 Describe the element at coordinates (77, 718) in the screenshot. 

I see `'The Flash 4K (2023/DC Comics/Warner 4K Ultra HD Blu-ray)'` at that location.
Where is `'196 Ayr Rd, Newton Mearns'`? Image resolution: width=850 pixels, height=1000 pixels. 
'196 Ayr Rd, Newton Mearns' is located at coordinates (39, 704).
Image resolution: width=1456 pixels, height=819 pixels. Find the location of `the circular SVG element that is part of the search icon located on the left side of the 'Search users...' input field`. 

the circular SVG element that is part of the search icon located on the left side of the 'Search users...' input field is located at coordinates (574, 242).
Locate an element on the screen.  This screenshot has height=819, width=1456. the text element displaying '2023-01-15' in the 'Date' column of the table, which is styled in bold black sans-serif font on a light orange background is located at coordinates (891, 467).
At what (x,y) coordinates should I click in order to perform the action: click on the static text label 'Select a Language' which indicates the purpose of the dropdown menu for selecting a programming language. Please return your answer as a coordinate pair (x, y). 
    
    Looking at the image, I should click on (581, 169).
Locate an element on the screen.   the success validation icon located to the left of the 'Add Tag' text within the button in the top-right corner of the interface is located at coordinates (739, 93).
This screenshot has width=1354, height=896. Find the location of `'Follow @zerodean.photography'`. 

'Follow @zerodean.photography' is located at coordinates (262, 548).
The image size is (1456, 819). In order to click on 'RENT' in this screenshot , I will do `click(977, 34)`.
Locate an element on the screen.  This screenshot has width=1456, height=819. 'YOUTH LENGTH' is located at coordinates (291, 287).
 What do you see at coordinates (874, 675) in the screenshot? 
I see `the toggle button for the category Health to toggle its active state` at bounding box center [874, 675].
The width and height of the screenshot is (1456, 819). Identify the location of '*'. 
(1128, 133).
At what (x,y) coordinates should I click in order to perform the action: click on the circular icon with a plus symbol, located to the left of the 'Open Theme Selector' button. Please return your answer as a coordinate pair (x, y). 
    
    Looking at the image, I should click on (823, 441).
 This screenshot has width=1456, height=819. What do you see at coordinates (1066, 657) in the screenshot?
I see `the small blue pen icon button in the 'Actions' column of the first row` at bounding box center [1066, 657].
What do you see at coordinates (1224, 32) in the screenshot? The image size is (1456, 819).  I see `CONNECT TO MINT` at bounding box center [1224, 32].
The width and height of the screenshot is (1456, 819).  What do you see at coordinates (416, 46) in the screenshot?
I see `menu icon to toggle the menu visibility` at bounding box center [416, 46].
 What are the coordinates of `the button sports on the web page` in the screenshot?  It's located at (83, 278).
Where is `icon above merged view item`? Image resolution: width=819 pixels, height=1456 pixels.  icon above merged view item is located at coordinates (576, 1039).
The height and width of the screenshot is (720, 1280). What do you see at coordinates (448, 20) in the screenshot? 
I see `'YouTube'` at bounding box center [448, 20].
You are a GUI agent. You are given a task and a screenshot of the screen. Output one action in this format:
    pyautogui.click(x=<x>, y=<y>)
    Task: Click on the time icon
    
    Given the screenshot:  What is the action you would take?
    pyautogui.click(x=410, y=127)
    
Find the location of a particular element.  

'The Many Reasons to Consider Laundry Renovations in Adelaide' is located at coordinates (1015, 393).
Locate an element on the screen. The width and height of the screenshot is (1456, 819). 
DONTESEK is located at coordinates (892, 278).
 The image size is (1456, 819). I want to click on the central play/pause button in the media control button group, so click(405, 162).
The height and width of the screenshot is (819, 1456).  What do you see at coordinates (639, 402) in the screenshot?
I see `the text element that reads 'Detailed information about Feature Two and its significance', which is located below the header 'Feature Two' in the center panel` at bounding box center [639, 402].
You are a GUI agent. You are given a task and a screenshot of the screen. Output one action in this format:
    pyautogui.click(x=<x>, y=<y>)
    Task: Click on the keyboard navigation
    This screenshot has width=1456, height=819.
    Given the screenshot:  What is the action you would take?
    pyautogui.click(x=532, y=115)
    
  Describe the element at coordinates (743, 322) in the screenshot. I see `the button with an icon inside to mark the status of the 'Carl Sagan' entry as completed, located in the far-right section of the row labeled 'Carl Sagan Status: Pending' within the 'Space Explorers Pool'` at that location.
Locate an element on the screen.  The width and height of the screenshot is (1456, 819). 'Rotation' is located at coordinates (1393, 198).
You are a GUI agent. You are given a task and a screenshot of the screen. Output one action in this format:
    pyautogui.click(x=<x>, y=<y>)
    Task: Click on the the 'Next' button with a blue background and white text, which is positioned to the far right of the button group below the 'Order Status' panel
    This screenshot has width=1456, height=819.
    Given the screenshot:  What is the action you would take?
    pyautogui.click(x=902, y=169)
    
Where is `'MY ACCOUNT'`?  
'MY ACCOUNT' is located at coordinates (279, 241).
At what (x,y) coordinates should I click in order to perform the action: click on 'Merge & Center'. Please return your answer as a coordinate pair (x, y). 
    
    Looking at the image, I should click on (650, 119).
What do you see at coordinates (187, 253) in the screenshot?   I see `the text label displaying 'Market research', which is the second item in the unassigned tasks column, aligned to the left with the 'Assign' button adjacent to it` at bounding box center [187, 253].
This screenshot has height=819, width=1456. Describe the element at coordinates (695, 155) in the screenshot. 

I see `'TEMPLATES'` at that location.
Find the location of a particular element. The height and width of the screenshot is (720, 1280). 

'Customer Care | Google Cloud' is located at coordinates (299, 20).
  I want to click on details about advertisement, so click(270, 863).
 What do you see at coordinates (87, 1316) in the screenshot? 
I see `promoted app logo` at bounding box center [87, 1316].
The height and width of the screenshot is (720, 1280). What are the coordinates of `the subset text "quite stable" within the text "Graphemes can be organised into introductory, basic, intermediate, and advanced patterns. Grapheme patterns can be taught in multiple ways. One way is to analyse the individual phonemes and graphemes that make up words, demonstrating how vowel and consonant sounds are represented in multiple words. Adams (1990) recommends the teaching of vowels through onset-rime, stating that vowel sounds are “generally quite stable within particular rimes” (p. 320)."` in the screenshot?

##############################

* _CHALLENGE_
Rewrite the data above as a numbered list, one line per item, with the blank lines left out.

* _SOLUTION FOR THIS TASK_
1.  Describe the element at coordinates (77, 718) in the screenshot. 
2. I see `'The Flash 4K (2023/DC Comics/Warner 4K Ultra HD Blu-ray)'` at that location.
3. Where is `'196 Ayr Rd, Newton Mearns'`? Image resolution: width=850 pixels, height=1000 pixels. 
4. '196 Ayr Rd, Newton Mearns' is located at coordinates (39, 704).
5. Image resolution: width=1456 pixels, height=819 pixels. Find the location of `the circular SVG element that is part of the search icon located on the left side of the 'Search users...' input field`. 
6. the circular SVG element that is part of the search icon located on the left side of the 'Search users...' input field is located at coordinates (574, 242).
7. Locate an element on the screen.  This screenshot has height=819, width=1456. the text element displaying '2023-01-15' in the 'Date' column of the table, which is styled in bold black sans-serif font on a light orange background is located at coordinates (891, 467).
8. At what (x,y) coordinates should I click in order to perform the action: click on the static text label 'Select a Language' which indicates the purpose of the dropdown menu for selecting a programming language. Please return your answer as a coordinate pair (x, y). 
9.     Looking at the image, I should click on (581, 169).
10. Locate an element on the screen.   the success validation icon located to the left of the 'Add Tag' text within the button in the top-right corner of the interface is located at coordinates (739, 93).
11. This screenshot has width=1354, height=896. Find the location of `'Follow @zerodean.photography'`. 
12. 'Follow @zerodean.photography' is located at coordinates (262, 548).
13. The image size is (1456, 819). In order to click on 'RENT' in this screenshot , I will do `click(977, 34)`.
14. Locate an element on the screen.  This screenshot has width=1456, height=819. 'YOUTH LENGTH' is located at coordinates (291, 287).
15.  What do you see at coordinates (874, 675) in the screenshot? 
16. I see `the toggle button for the category Health to toggle its active state` at bounding box center [874, 675].
17. The width and height of the screenshot is (1456, 819). Identify the location of '*'. 
18. (1128, 133).
19. At what (x,y) coordinates should I click in order to perform the action: click on the circular icon with a plus symbol, located to the left of the 'Open Theme Selector' button. Please return your answer as a coordinate pair (x, y). 
20.     Looking at the image, I should click on (823, 441).
21.  This screenshot has width=1456, height=819. What do you see at coordinates (1066, 657) in the screenshot?
22. I see `the small blue pen icon button in the 'Actions' column of the first row` at bounding box center [1066, 657].
23. What do you see at coordinates (1224, 32) in the screenshot? The image size is (1456, 819).  I see `CONNECT TO MINT` at bounding box center [1224, 32].
24. The width and height of the screenshot is (1456, 819).  What do you see at coordinates (416, 46) in the screenshot?
25. I see `menu icon to toggle the menu visibility` at bounding box center [416, 46].
26.  What are the coordinates of `the button sports on the web page` in the screenshot?  It's located at (83, 278).
27. Where is `icon above merged view item`? Image resolution: width=819 pixels, height=1456 pixels.  icon above merged view item is located at coordinates (576, 1039).
28. The height and width of the screenshot is (720, 1280). What do you see at coordinates (448, 20) in the screenshot? 
29. I see `'YouTube'` at bounding box center [448, 20].
30. You are a GUI agent. You are given a task and a screenshot of the screen. Output one action in this format:
31.     pyautogui.click(x=<x>, y=<y>)
32.     Task: Click on the time icon
33.     Given the screenshot:  What is the action you would take?
34.     pyautogui.click(x=410, y=127)
35. Find the location of a particular element.  
36. 'The Many Reasons to Consider Laundry Renovations in Adelaide' is located at coordinates (1015, 393).
37. Locate an element on the screen. The width and height of the screenshot is (1456, 819). 
38. DONTESEK is located at coordinates (892, 278).
39.  The image size is (1456, 819). I want to click on the central play/pause button in the media control button group, so click(405, 162).
40. The height and width of the screenshot is (819, 1456).  What do you see at coordinates (639, 402) in the screenshot?
41. I see `the text element that reads 'Detailed information about Feature Two and its significance', which is located below the header 'Feature Two' in the center panel` at bounding box center [639, 402].
42. You are a GUI agent. You are given a task and a screenshot of the screen. Output one action in this format:
43.     pyautogui.click(x=<x>, y=<y>)
44.     Task: Click on the keyboard navigation
45.     This screenshot has width=1456, height=819.
46.     Given the screenshot:  What is the action you would take?
47.     pyautogui.click(x=532, y=115)
48.   Describe the element at coordinates (743, 322) in the screenshot. I see `the button with an icon inside to mark the status of the 'Carl Sagan' entry as completed, located in the far-right section of the row labeled 'Carl Sagan Status: Pending' within the 'Space Explorers Pool'` at that location.
49. Locate an element on the screen.  The width and height of the screenshot is (1456, 819). 'Rotation' is located at coordinates (1393, 198).
50. You are a GUI agent. You are given a task and a screenshot of the screen. Output one action in this format:
51.     pyautogui.click(x=<x>, y=<y>)
52.     Task: Click on the the 'Next' button with a blue background and white text, which is positioned to the far right of the button group below the 'Order Status' panel
53.     This screenshot has width=1456, height=819.
54.     Given the screenshot:  What is the action you would take?
55.     pyautogui.click(x=902, y=169)
56. Where is `'MY ACCOUNT'`?  
57. 'MY ACCOUNT' is located at coordinates (279, 241).
58. At what (x,y) coordinates should I click in order to perform the action: click on 'Merge & Center'. Please return your answer as a coordinate pair (x, y). 
59.     Looking at the image, I should click on (650, 119).
60. What do you see at coordinates (187, 253) in the screenshot?   I see `the text label displaying 'Market research', which is the second item in the unassigned tasks column, aligned to the left with the 'Assign' button adjacent to it` at bounding box center [187, 253].
61. This screenshot has height=819, width=1456. Describe the element at coordinates (695, 155) in the screenshot. 
62. I see `'TEMPLATES'` at that location.
63. Find the location of a particular element. The height and width of the screenshot is (720, 1280). 
64. 'Customer Care | Google Cloud' is located at coordinates (299, 20).
65.   I want to click on details about advertisement, so click(270, 863).
66.  What do you see at coordinates (87, 1316) in the screenshot? 
67. I see `promoted app logo` at bounding box center [87, 1316].
68. The height and width of the screenshot is (720, 1280). What are the coordinates of `the subset text "quite stable" within the text "Graphemes can be organised into introductory, basic, intermediate, and advanced patterns. Grapheme patterns can be taught in multiple ways. One way is to analyse the individual phonemes and graphemes that make up words, demonstrating how vowel and consonant sounds are represented in multiple words. Adams (1990) recommends the teaching of vowels through onset-rime, stating that vowel sounds are “generally quite stable within particular rimes” (p. 320)."` in the screenshot?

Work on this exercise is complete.